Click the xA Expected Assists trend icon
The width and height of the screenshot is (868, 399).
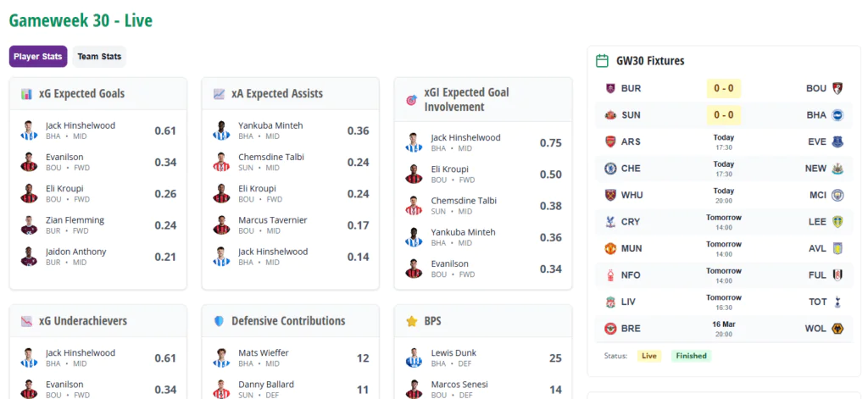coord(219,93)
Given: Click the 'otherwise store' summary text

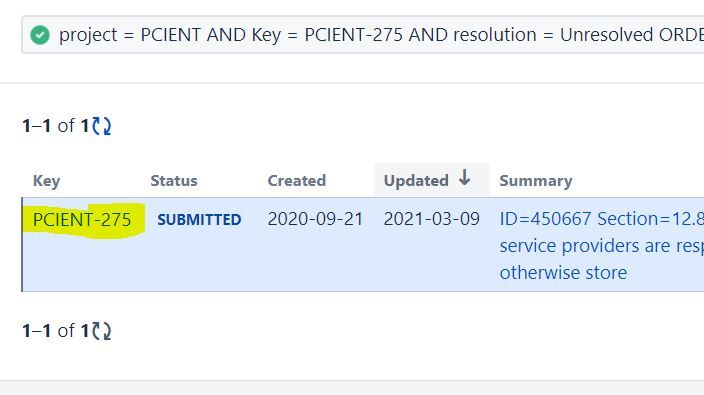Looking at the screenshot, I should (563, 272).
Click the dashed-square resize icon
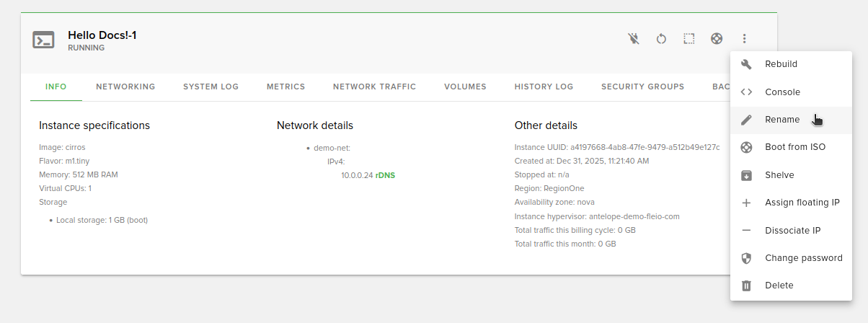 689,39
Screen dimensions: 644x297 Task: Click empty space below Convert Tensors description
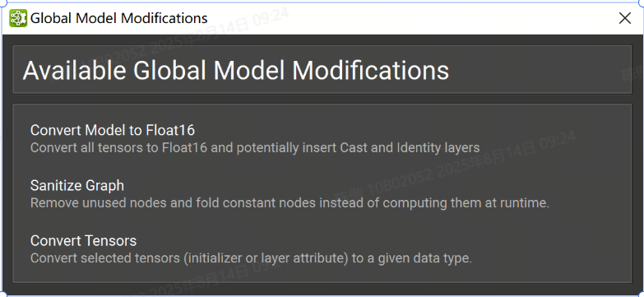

--

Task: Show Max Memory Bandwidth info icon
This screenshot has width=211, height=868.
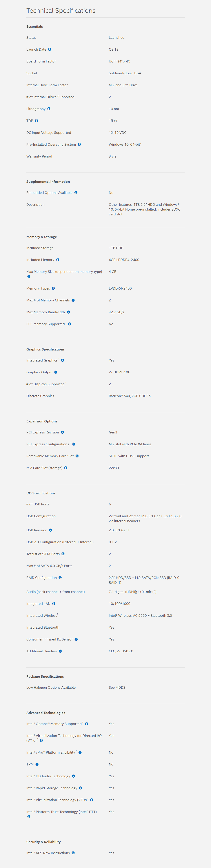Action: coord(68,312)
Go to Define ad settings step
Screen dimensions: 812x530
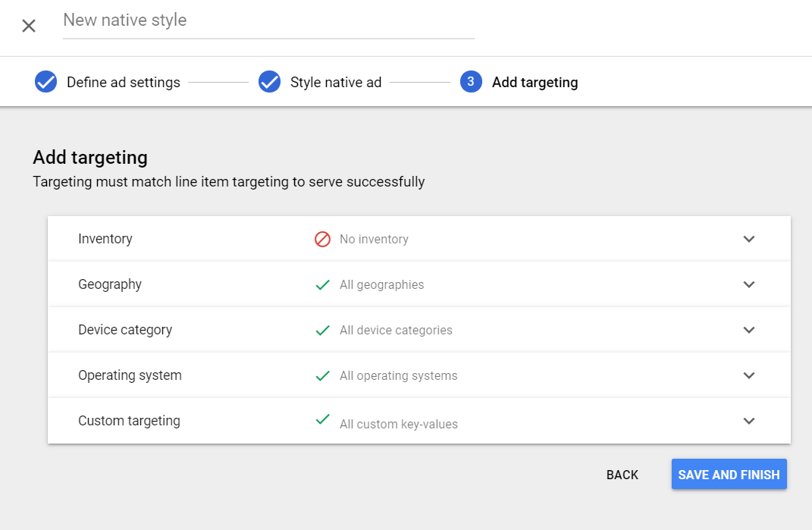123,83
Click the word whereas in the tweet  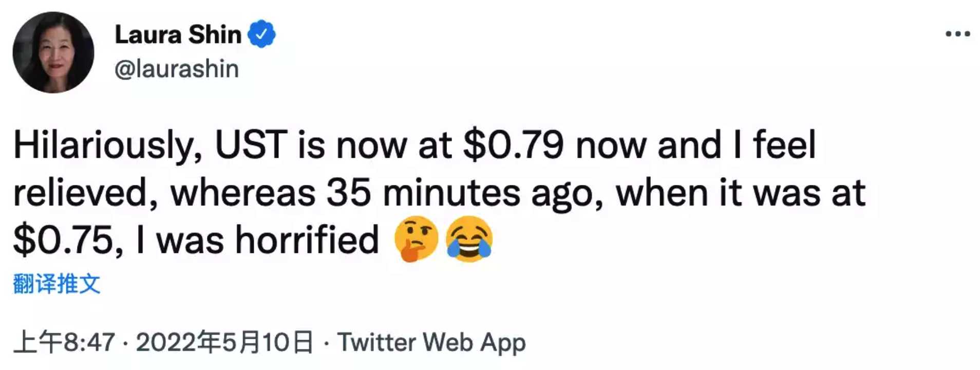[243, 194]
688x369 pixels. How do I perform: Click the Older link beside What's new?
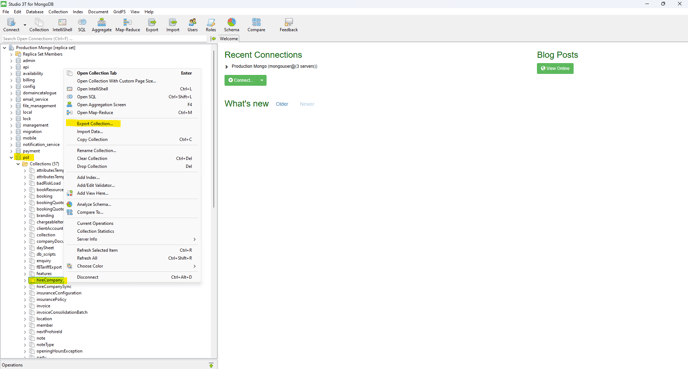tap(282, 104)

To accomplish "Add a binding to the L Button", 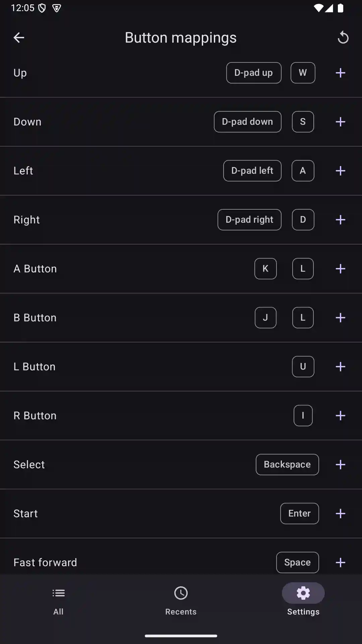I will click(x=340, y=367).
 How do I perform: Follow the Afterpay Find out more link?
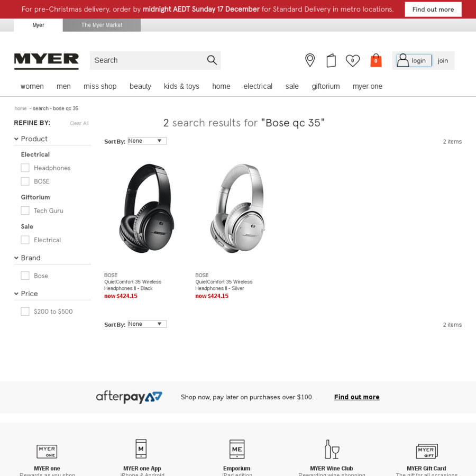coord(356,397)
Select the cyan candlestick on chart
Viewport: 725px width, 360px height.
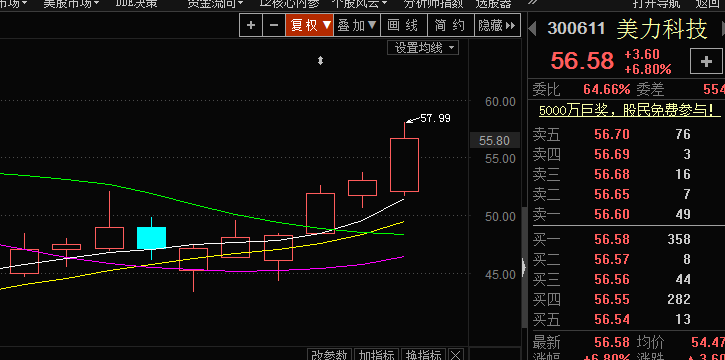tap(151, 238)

Your assignment = The result should be an exact copy of only the lines above from the one that holds "Click the xA Expected Assists trend icon" through the one that holds "Screen dimensions: 644x297", both ends included, without pictures.

Exercise solution =
Click the xA Expected Assists trend icon
The width and height of the screenshot is (868, 399).
coord(219,93)
Given: Click the 'otherwise store' summary text

Looking at the screenshot, I should (563, 272).
Click the dashed-square resize icon
 689,39
Screen dimensions: 644x297 Task: Click empty space below Convert Tensors description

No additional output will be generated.